Ia dikagetkan oleh deru dua pengebom B-26 yang terbang rendah di atas atap
markas besar militer Kuba, Point One, di pinggiran Havana, Kuba. Kedua
pengebom peninggalan Perang Dunia II itu terbang dari Nikaragua. ”Pesawat
siapa itu?” teriak Castro kepada anggota stafnya. Tak satu pun menjawab
pertanyaan itu. Tiba-tiba terdengar ledakan dari pinggiran Bandara Campo
Libertad. Saat itulah dimulai invasi ke Kuba oleh Amerika Serikat.
Dua hari
kemudian, 17 April 1961, 1.400 orang Kuba dalam pengasingan di AS, yang sudah
dilatih CIA di Guatemala, menyerbu Kuba. Jim Rasenberger dalam bukunya, The
Brilliant Disaster (2011), menceritakan, pembentukan milisi itu yang kemudian
tergabung dalam Brigade 2506 atas perintah Presiden Dwight D Eisenhower
setelah hubungan diplomatik kedua negara putus, Januari 1961, sebagai akibat
dari Perang Dingin. Kuba saat itu menjadi sekutu Uni Soviet di bawah
kepemimpinan Nikita Khrushchev.
Namun,
invasi ke Kuba—tujuan utamanya menyingkirkan Castro yang komunis dan
membentuk pemerintahan pro Washington—atas perintah Presiden John F Kennedy.

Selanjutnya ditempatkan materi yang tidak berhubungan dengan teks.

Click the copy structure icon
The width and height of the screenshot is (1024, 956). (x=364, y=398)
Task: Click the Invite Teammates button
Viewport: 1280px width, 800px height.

Invasi inilah yang kemudian disebut sebagai Invasi Teluk Babi karena mereka
masuk Kuba lewat Bahia de Cochinos atau Teluk Babi.
Operasi
militer ini gagal. Bahkan, sejarawan AS, Theodore Draper, menyebutnya sebagai
”gagal total”. AS yang berpenduduk 180 juta orang dipermalukan negara
berpenduduk 7 juta orang. Hanya dalam tempo 24 jam, operasi militer itu bisa
ditumpas Castro yang mengerahkan 20.000 tentara. Banyak anggota milisi
melarikan diri masuk ke laut, hampir 1.200 orang menyerah, dan lebih dari 100
orang tewas.
Meski
memukul mundur serbuan milisi dukungan AS, Kuba tak mau bertepuk dada. Dengan
bantuan Uni Soviet, negeri di ”halaman belakang AS” ini memperkuat diri. Atas
permintaan Kuba—juga sebagai jawaban atas penempatan rudal balistik Jupiter
di Italia dan Turki oleh AS—Uni Soviet bersedia menempatkan rudal balistiknya
di Kuba. Inilah yang kemudian memunculkan ”Krisis Rudal Kuba” atau ”Krisis
Oktober” atau ”Krisis Karibia”. Krisis yang berlangsung selama 13 hari pada
Oktober 1962 ini membawa dunia di ujung Perang Dunia III: AS berhadap-hadapan
dengan Uni Soviet. Sejak itulah hubungan AS dan Kuba yang putus sejak 1961
semakin beku.
Kebekuan
hubungan selama lebih dari setengah abad itu, hari Rabu, 17 Desember lalu,
mencair setelah Presiden AS Barack Obama menyetujui restorasi hubungan
diplomatik secara penuh dengan Kuba. Pengumuman Obama itu menjadi puncak
perundingan rahasia kedua negara selama 18 bulan atas bantuan Paus Fransiskus
di Kanada. Perundingan rahasia dimulai setelah Paus Fransiskus mengirimkan
”surat permintaan” kepada Presiden Obama dan Presiden Kuba Raul Castro. Surat
itu antara lain meminta agar Kuba membebaskan Alan Gross (65), warga AS yang
ditahan Kuba sejak 2009 karena memberi perlengkapan satelit kepada komunitas
Yahudi di Kuba.
Akhir
dari perundingan itu tak hanya kesepakatan pembebasan Gross, pembebasan dan
repatriasi tiga spion Kuba yang dipenjara di AS, pembebasan mata-mata AS di
Kuba, Rolando Sarraf Trujillo, pembebasan 52 tahanan politik oleh Pemerintah
Kuba, tetapi yang lebih penting lagi adalah pemulihan hubungan diplomatik
kedua negara dan itu berarti pencabutan embargo perdagangan atas Kuba.
Pemulihan
hubungan diplomatik ini bagi Kuba yang sekarang sedang kesulitan keuangan
(karena patron utamanya Venezuela dilanda krisis karena turunnya harga
minyak) sangat besar artinya. Demikian juga bagi AS. Selama ini, meski ada
embargo perdagangan, Kuba, menurut World
Food Programme, mengimpor hampir 80 persen kebutuhan pangannya dari AS.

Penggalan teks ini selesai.